> **GIVEN PASSAGE**:
Quiche with the Crust That Won't Quit
Yes, this is one adaptable pastry dough: genesis - empanadas, second form - apple pie, fin - quiche. I have worked this modified version of Cafe Azul's Pastry Dough (see my apple pie blog for the recipe) into so many baked goods. Versatility is the key to a good recipe in my baking heart. It is no wonder that this pastry dough and I were just meant to be.
Since this is a high-yield dough (it is enough for two double crust pies or singles), you can freeze what you don't use. After making the apple pie, I froze two mounds of dough that were left over. The night before I was ready to make the quiche, I thawed the mounds in the fridge and in the morning was able to quickly roll them out for my tart pans with relative ease. I sing praises to thee, my dough of wonder!
As for the quiche, it is a fairly simple recipe. Here is my own adapted set of instructions for the filling, but you can make it your own according to what you have on hand. For example, you can include bacon or ham, drained and chopped cooked spinach, sauteed peppers or onions, etc. Don't get carried away, though. Less is more, in my book.
1) Saute a package of sliced mushrooms (I use baby portabellos)
2) Chop a handful of green onions (3 or so stalks)
3) 1/2 cup of shredded cheese - use more or less depending upon your fondness for fromage (I use Gruyere)
For the custard, I like to use Michael Ruhlman's ratio of 3 eggs, 1/2 cup of cream and 1 cup of milk per tart. In a mixing bowl, whisk these together until smooth, salt and pepper to taste, and add a small grating of nutmeg.
After you roll out your dough, arrange the dough in a shallow tart pan. Scatter onto the crust the green onions, cheese and half of the mushrooms. Pour in half the custard, and layer the last of the mushrooms and green onions on top. Then add the rest of the custard, filling the pan up to about 3/4. Then sprinkle on the rest of the cheese. Carefully, place the pan on a baking sheet, and bake in a preheated oven of 400°F for 45-60 minutes, depending on your oven's temperature. When I made my quiche I forgot to use my trusty baking stone, and so the bottom crust came out a bit soft. I recommend that if you've got a stone, place it under your tart pan and baking sheet to ensure a crispy bottom crust. A golden and puffy quiche means that it's finished baking.
Voila!
evth
Comments
I have gained 2 lbs just by looking at it :)
Merci, AnnaInMd.
This sounds awesome! I've never made a quiche but it is on my list of things I would like to try my hand at. Could this be done in a standard size baking pan (which is typically much deeper), and if so, what size would be appropriate for the amount of custard in this recipe?
what size to use ? I have an 8 inch and 10 inch quiche plate.

> **ACTION ITEM A**: Please rewrite the quiche recipe from "1) Saute a package" to "grating of nutmeg.", putting "Cheddar" in place of "Gruyere".
> **ACTION ITEM B**: What amounts of eggs, cream and milk per tart does the quiche recipe use for the custard?

> **SOURCE DATA**:
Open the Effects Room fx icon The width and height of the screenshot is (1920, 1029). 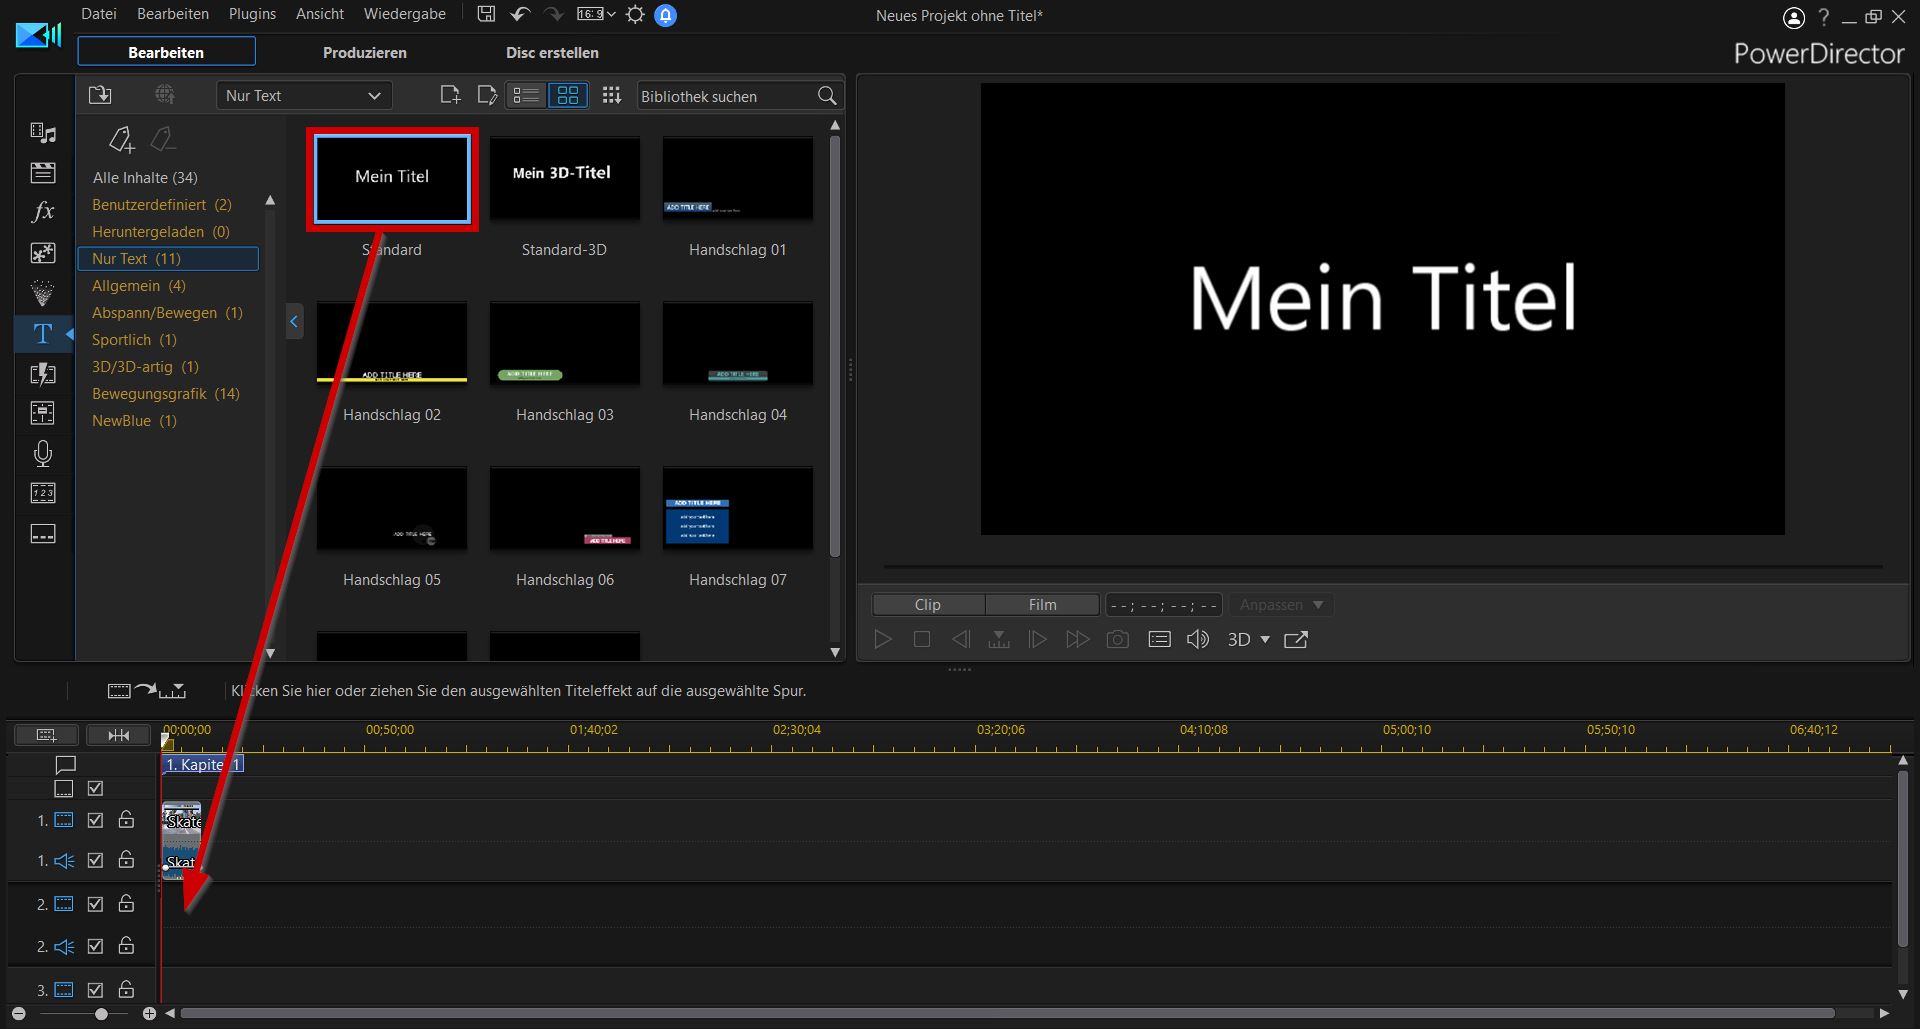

> **TASK ANSWER A**:
1) Saute a package of sliced mushrooms (I use baby portabellos)
2) Chop a handful of green onions (3 or so stalks)
3) 1/2 cup of shredded cheese - use more or less depending upon your fondness for fromage (I use Cheddar)
For the custard, I like to use Michael Ruhlman's ratio of 3 eggs, 1/2 cup of cream and 1 cup of milk per tart. In a mixing bowl, whisk these together until smooth, salt and pepper to taste, and add a small grating of nutmeg.

> **TASK ANSWER B**: 3 eggs, 1/2 cup of cream and 1 cup of milk per tart.